Then I looked into Kaggle Humpback Whale Identification competition data.

  • Despite the leaderboard metric, this competition was very similar to our challenge
  • The data had the same structure as ours with the same class imbalance problem
  • The flukes don’t exactly look the same as in our competition. They come from another species — but this was fine.
Kaggle whales’ fluke — source: Kaggle

I immediately decided to finetune the ImageNet pretrained models on this data using the triplet loss.
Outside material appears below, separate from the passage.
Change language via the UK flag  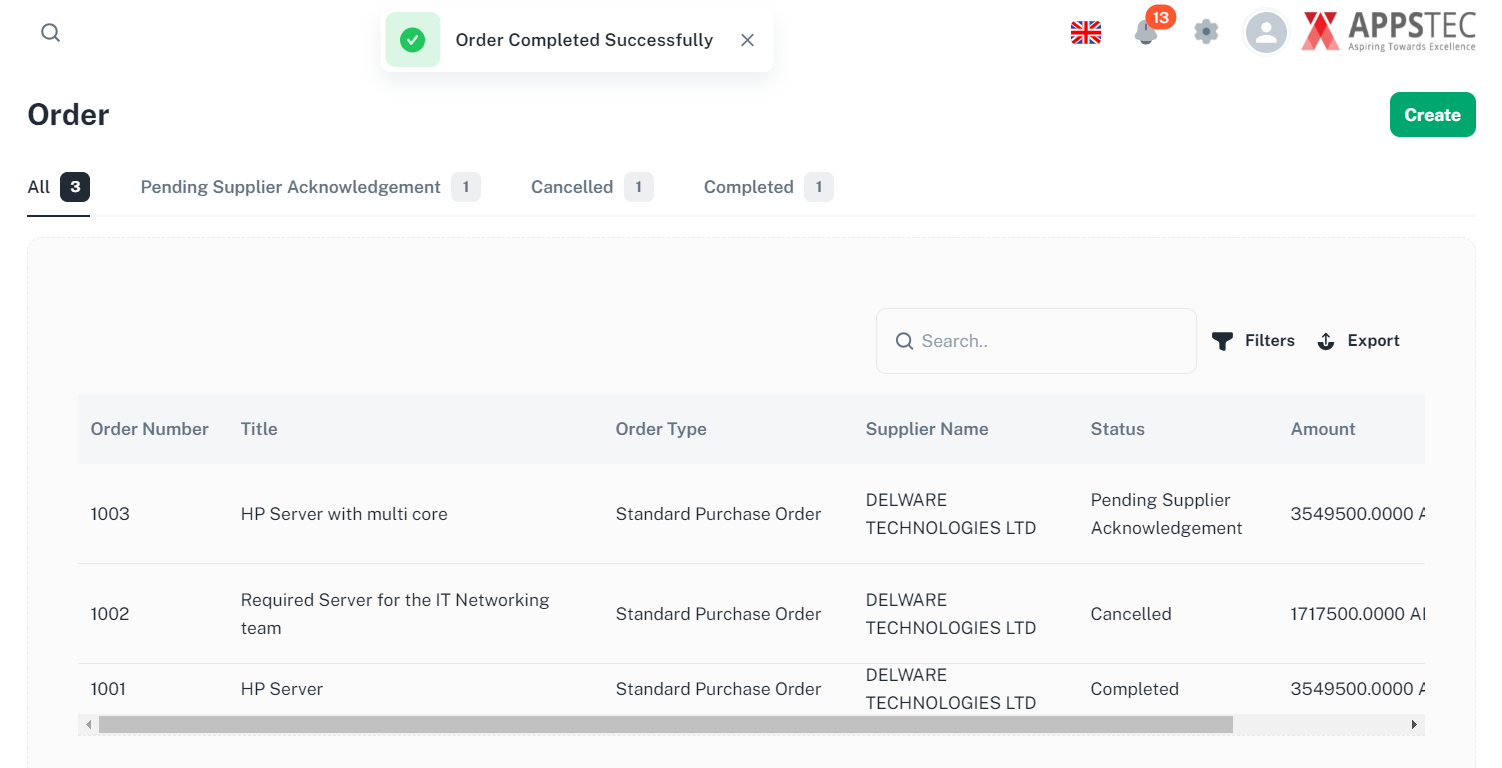(x=1085, y=32)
Funny how things worked out:

  • This had a huge impact! I jumped up in the leaderboard
  • The network was able to converge faster (in 30% fewer epochs)

Key learnings 👨‍🏫:

  • Transfer learning rarely hurts. If you start with ImageNet models that are pretrained on 1000 common objects (animals, cars, etc.), it’s more likely that a pretrained network on a similar dataset of yours is better.
  • Transfer learning is an indirect way to bring more data to your training

4 — Input shapes strongly matter 📏📐 🔍

There is an important detail to mention about the data of this challenge: its high resolution. Due to professional equipment, some images reach 3000×1200 pixels or higher.
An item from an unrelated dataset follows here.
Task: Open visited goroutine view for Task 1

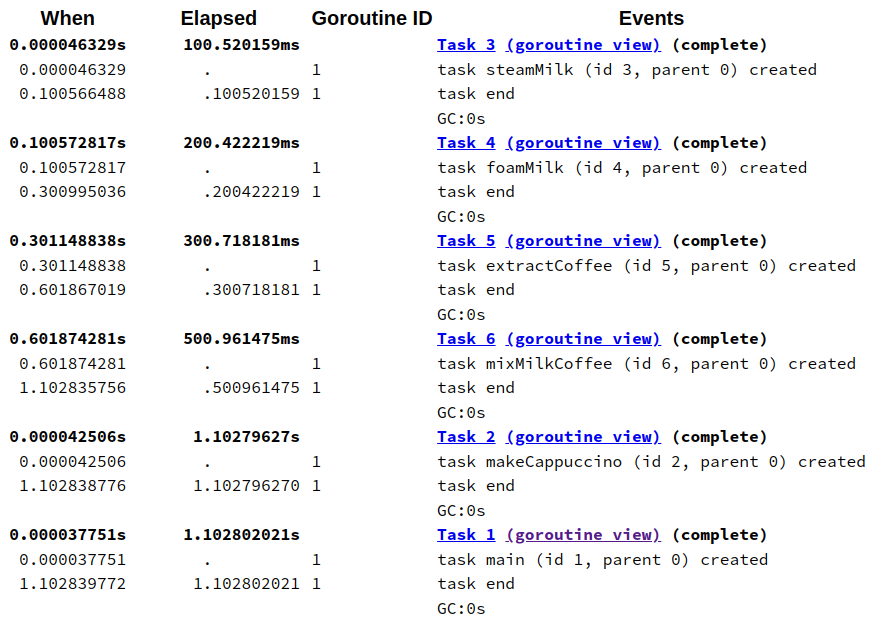Action: pos(583,535)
When I started the competition, I set the input size of my network to 224×224 pixels, as I typically do in most image classification problems.

However, when I started varying the input sizes, I got a lift in performance. 480×480 was the best input shape that worked for me.

Key learnings 👨‍🏫:

  • If you’re dealing with high-resolution images, try increasing the input size of your network. The default 224×224 input shape recommended by ImageNet is not always the optimal choice. With larger input shapes, your network can learn specific small fine-grained details that distinguish one whale from another.
  • Bigger is not always better. If you increase your input shape to 1000px or so, you’ll more likely encounter these two issues:
  1. Slow training: with higher input shapes, your network has more parameters and this obviously needs more computational power, and convergence is not guaranteed either due to overfitting.
  2. Poor performance on small images: when tiny images are up-sampled to 1000x1000px resolution, the original signal is corrupt.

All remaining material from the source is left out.